Warren Spector has intimated that he's a little bit scared of the next generation of consoles, if only because production costs may well prove astronomical.
Citing Nintendo, and the Wii in particular, as an example of design in games prevailing over big budget graphics, Spector said he was "a little worried" that "once we can do Pixar-quality graphics rendered in real time with interactivity", development costs may shoot over the $200 million mark, with a greater emphasis on landslide sales to earn that money back, something that only a small handful of studios will be able to achieve.
"Honestly? I don’t care much about hardware,” said Spector, talking to Digital Spy. “Nintendo games are some of the best games in the world and from a more graphical standpoint, the Wii can’t do what a PS3 or 360 can do. It’s about design and not so much about tech for me. Honestly, I’m more scared about what will come next than I am excited.
“Once we can do Pixar-quality graphics rendered in real time with interactivity, I could see games costing $200 million to make and all of a sudden you have to sell a lot of games just to break even, so I’m a little worried someone’s going to do that."
Then again, although worried about the steep resource requirements that might be ushered in with the next generation of hardware, Spector reckons he'll just keep on truckin'.

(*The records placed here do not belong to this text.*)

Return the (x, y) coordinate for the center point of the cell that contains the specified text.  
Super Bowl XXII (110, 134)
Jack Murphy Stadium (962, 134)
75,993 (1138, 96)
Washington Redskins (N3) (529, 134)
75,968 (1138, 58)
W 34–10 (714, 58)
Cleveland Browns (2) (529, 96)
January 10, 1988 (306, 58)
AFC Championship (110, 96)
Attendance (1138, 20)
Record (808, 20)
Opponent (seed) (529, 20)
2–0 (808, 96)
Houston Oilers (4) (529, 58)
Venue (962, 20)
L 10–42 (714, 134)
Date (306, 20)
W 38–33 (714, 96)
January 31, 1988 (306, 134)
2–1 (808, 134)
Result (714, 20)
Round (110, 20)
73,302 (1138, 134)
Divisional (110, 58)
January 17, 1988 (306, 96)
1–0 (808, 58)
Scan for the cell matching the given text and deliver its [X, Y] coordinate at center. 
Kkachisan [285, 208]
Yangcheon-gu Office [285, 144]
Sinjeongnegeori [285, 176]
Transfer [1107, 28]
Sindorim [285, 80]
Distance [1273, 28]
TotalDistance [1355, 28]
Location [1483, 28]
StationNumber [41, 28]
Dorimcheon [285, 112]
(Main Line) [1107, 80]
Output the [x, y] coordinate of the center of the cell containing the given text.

“Someone’s going to spend… well, there are already people spending $100 million on games, that’s not even insane anymore. $200, 300 million games, I’m a little scared about that, there aren’t a lot of companies that have the resources or the courage to spend that much. So my gut’s in a bit of a knot about that but whatever comes along I’ll just make games that work on that platform, I don’t think about hardware too much.”
Spector's Epic Mickey 2 is out this autumn for PC, PS3, Wii, and Xbox 360, with a 3DS spin-off, subtitled Power of Illusion in the pipeline too.